Pero a Anthony no le habían contratado para ir a la segura. Le habían contratado para llevar a Dios al norte y, si bien no le entusiasmaba la idea de ser responsable de la segunda colisión del Valparaíso en dos años, o aquel maldito aparejo funcionaba o no lo hacía.

—¡Marbles, ochenta revoluciones!

—¿Ochenta?

—¡Ochenta!

—¡Ochenta! —dijo el oficial.

—¿Velocidad?

—¡Nueve nudos!

Nueve, bien: más rápido, seguro, que el cadáver que se aproximaba. Estudió las cadenas. ¡Estaban tensas! ¡Estaban tensas y el barco se estaba moviendo!

—¡Cabo de maniobra, diez grados del timón izquierdo! —Riéndose al viento, el capitán alzó los prismáticos y estudió la frente brillante e inmensa de Dios—. ¡Curso tres-cinco-cero!

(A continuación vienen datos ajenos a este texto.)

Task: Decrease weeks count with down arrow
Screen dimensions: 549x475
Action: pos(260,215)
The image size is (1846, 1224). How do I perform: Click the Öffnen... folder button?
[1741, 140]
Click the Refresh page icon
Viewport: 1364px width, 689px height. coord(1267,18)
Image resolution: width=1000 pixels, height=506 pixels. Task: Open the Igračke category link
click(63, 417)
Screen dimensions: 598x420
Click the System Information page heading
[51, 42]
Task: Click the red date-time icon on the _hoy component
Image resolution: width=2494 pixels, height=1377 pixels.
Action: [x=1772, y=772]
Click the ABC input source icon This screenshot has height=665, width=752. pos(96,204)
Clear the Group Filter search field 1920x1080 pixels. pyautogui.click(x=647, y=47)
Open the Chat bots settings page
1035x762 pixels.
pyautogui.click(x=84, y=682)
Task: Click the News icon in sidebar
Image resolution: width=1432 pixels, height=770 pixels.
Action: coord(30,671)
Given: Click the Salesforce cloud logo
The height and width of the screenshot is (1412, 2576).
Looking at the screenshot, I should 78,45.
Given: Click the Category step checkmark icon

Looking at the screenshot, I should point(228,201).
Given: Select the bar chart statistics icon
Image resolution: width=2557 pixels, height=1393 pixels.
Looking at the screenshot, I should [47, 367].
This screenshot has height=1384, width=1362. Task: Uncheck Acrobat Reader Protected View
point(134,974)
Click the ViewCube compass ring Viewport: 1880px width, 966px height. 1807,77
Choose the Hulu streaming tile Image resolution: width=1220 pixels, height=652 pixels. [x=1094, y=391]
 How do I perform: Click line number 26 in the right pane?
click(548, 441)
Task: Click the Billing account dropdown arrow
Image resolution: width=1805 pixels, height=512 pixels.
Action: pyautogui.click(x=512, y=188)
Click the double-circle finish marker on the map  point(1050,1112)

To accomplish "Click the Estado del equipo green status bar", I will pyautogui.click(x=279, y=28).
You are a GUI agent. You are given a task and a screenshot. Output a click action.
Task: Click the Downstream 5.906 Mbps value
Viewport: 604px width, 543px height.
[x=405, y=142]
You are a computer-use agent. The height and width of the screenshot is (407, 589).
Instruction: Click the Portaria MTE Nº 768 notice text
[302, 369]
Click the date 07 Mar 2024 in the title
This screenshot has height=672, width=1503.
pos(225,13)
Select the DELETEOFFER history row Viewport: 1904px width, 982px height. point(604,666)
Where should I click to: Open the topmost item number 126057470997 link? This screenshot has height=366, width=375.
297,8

—¡Tres-cinco-cero! —dijo Weisinger.

Anthony se volvió hacia la proa.

—¡Avante a toda máquina! —le gritó a Rafferty, y ya estaban en marcha, en marcha como una actuación de esquí acuático grandiosa, como una interpretación demente de Aquiles arrastrando a Héctor alrededor de los muros de Troya, como un anuncio absurdo de Boys Town, USA, el joven angelical llevando a su hermano lisiado a la espalda (No pesa, padre, es mi Creador) —, en marcha, remolcando a Jehová.

SEGUNDA PARTE

Dientes

A medida que el Valparaíso cargado avanzaba lentamente hacia el norte a través del golfo de Guinea, Cassie Fowler se dio cuenta de que su deseo de ver el cargamento destruido era más complicado de lo que había supuesto al principio. Sí, el cuerpo amenazaba con conferir aún más poder al patriarcado. Sí, era un golpe terrible a la razón. Sin embargo, estaba pasando algo más, algo un poco más personal. Si su querido Oliver era capaz de llevar a cabo una hazaña espectacular como aquella, utilizando el cerebro y su riqueza para la destrucción de Dios, surgiría ante sus ojos como un héroe, superado sólo por Charles Darwin. Cassie podría incluso, después de tantos años, aceptar su antigua proposición de matrimonio.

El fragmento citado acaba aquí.